> **Requirement**: Please write out, without changes, the items below, from the line containing "arms [450, 1104]" through the end of the items, including both that line and the last one.

> **Data entries**:
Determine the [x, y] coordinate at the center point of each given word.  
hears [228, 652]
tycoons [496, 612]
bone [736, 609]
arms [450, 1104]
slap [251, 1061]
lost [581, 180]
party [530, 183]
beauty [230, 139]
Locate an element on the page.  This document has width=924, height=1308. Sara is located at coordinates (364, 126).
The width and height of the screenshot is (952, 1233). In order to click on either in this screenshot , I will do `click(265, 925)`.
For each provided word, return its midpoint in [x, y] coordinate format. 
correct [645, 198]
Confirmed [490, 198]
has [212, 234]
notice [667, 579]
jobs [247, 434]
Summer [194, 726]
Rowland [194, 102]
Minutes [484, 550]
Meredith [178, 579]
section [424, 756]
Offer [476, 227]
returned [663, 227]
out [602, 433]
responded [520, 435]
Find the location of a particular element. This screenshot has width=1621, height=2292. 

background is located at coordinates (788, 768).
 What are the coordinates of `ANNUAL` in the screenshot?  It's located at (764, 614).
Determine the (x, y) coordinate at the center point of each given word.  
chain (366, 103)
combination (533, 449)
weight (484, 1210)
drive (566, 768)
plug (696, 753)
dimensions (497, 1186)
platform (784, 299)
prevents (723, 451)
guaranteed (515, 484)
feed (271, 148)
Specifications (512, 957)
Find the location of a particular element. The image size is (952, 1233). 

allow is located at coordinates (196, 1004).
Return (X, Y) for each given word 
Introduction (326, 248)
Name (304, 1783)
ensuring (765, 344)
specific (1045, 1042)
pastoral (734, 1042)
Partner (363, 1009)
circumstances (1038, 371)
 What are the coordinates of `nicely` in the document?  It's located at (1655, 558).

> **Response to the task**:
arms [450, 1104]
slap [251, 1061]
lost [581, 180]
party [530, 183]
beauty [230, 139]
Locate an element on the page.  This document has width=924, height=1308. Sara is located at coordinates (364, 126).
The width and height of the screenshot is (952, 1233). In order to click on either in this screenshot , I will do `click(265, 925)`.
For each provided word, return its midpoint in [x, y] coordinate format. 
correct [645, 198]
Confirmed [490, 198]
has [212, 234]
notice [667, 579]
jobs [247, 434]
Summer [194, 726]
Rowland [194, 102]
Minutes [484, 550]
Meredith [178, 579]
section [424, 756]
Offer [476, 227]
returned [663, 227]
out [602, 433]
responded [520, 435]
Find the location of a particular element. This screenshot has width=1621, height=2292. 

background is located at coordinates (788, 768).
 What are the coordinates of `ANNUAL` in the screenshot?  It's located at (764, 614).
Determine the (x, y) coordinate at the center point of each given word.  
chain (366, 103)
combination (533, 449)
weight (484, 1210)
drive (566, 768)
plug (696, 753)
dimensions (497, 1186)
platform (784, 299)
prevents (723, 451)
guaranteed (515, 484)
feed (271, 148)
Specifications (512, 957)
Find the location of a particular element. The image size is (952, 1233). 

allow is located at coordinates (196, 1004).
Return (X, Y) for each given word 
Introduction (326, 248)
Name (304, 1783)
ensuring (765, 344)
specific (1045, 1042)
pastoral (734, 1042)
Partner (363, 1009)
circumstances (1038, 371)
 What are the coordinates of `nicely` in the document?  It's located at (1655, 558).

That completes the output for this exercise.